Here are several types of "squatting" attacks that cybercriminals use, which are intended to trick users, infiltrate systems, or carry out malicious activities:
- Typosquatting: Also known as URL hijacking, it relies on users making typos when entering a website URL. The attacker registers domains that are similar to popular websites but include common typos. In the context of software libraries (like Python's PyPI, JavaScript's npm, etc.), attackers can upload malicious packages with names similar to popular ones, banking on users mistyping the name and downloading the wrong package.
- Bitsquatting: This attack involves registering domain names one bit different from a popular domain. It exploits random bit errors to direct some traffic to the incorrect site.

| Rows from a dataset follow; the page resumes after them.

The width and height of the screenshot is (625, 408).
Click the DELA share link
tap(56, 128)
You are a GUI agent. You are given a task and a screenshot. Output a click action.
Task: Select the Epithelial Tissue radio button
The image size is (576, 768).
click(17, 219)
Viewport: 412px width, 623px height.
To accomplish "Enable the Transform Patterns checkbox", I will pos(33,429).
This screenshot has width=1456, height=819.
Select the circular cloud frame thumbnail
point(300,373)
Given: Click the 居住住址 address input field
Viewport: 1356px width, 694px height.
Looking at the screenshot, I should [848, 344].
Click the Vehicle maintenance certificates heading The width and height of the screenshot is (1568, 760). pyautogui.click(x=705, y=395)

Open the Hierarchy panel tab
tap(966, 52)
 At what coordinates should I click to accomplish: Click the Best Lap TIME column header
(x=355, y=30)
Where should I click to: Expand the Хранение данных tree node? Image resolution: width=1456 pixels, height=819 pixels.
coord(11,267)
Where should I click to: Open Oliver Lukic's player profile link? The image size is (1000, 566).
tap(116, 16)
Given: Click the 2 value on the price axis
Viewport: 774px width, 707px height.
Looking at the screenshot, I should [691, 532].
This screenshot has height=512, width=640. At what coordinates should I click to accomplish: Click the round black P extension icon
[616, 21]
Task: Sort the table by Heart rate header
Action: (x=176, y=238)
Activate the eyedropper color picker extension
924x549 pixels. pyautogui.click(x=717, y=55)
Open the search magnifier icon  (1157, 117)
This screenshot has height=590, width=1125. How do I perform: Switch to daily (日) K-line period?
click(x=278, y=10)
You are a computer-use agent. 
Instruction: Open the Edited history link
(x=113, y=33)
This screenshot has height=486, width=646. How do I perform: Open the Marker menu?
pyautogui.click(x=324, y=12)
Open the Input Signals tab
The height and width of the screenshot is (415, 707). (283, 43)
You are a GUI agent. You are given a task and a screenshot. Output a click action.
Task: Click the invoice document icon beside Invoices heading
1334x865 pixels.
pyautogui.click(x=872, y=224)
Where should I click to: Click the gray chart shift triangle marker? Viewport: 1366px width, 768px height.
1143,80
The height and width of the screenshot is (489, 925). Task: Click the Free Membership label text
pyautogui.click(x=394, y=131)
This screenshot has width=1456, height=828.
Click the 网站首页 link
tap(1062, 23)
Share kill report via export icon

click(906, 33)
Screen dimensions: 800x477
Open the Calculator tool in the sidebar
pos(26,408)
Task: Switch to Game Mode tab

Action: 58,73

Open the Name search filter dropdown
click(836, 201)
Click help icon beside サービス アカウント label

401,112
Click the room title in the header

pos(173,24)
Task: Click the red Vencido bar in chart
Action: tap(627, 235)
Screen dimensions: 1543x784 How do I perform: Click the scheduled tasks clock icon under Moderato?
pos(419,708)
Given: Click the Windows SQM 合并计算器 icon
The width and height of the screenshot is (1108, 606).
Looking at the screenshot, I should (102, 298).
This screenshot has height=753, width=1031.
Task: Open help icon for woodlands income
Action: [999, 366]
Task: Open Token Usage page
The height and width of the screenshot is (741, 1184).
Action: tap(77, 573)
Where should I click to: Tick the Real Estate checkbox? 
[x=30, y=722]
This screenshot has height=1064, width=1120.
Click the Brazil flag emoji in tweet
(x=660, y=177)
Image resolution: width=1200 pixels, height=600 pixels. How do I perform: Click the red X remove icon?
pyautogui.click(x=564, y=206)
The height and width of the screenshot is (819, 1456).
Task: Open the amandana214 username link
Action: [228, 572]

- Combosquatting: Attackers add certain words to a famous domain name, betting on users thinking it's a legitimate subsidiary of the main domain.
- Homograph Squatting: Attackers use characters that look similar to the original ones in the domain name, exploiting the similarity between alphanumeric characters or using Punycode to include non-ASCII characters.
- Soundsquatting: The domain registered sounds phonetically similar to the original one.
- Doppelganger Domain Squatting: Here, attackers register a domain that is identical to a legitimate domain, but without the dot between subdomain and domain (like 'wwwgoogle.com' instead of 'www.google.com').
Geographical Distribution of Parties in WIPO Domain Name Cybersquatting Cases in 2021. Top 25 countries
These attacks highlight the importance of diligence when typing URLs, downloading software libraries, or interacting with websites that seem related to popular ones. Using verified and secure sources, double-checking URLs and package names, and implementing secure software supply chain practices are crucial to mitigating these risks.